What is needed:
Return the lines below that contain "will".

Data extract:
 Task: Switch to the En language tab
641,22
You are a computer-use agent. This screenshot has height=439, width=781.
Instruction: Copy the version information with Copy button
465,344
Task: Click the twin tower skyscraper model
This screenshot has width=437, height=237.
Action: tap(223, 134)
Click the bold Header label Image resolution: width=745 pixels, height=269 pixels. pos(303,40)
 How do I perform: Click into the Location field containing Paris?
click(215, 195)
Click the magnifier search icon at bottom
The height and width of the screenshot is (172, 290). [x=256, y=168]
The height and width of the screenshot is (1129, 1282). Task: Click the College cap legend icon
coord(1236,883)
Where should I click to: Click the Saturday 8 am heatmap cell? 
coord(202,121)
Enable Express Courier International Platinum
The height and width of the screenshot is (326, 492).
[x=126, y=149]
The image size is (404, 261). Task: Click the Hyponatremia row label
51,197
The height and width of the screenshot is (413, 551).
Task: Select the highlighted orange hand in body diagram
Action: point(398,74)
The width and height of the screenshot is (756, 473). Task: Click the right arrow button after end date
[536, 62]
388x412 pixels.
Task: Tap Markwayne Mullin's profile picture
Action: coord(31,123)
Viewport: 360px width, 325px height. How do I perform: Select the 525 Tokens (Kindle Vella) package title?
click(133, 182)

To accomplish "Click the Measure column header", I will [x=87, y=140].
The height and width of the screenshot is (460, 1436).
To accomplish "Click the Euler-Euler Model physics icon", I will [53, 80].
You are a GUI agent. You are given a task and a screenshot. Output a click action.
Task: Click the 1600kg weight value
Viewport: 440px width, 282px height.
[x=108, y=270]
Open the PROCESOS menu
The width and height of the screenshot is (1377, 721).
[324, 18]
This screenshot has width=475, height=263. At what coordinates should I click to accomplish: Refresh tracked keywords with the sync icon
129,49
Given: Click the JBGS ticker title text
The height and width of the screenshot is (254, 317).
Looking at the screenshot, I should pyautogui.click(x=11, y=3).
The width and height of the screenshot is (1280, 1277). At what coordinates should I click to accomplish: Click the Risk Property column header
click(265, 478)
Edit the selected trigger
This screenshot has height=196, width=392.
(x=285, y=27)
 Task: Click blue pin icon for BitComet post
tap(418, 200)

Result of this exercise:
To accomplish "Click the Measure column header", I will [x=87, y=140].
To accomplish "Click the Euler-Euler Model physics icon", I will [53, 80].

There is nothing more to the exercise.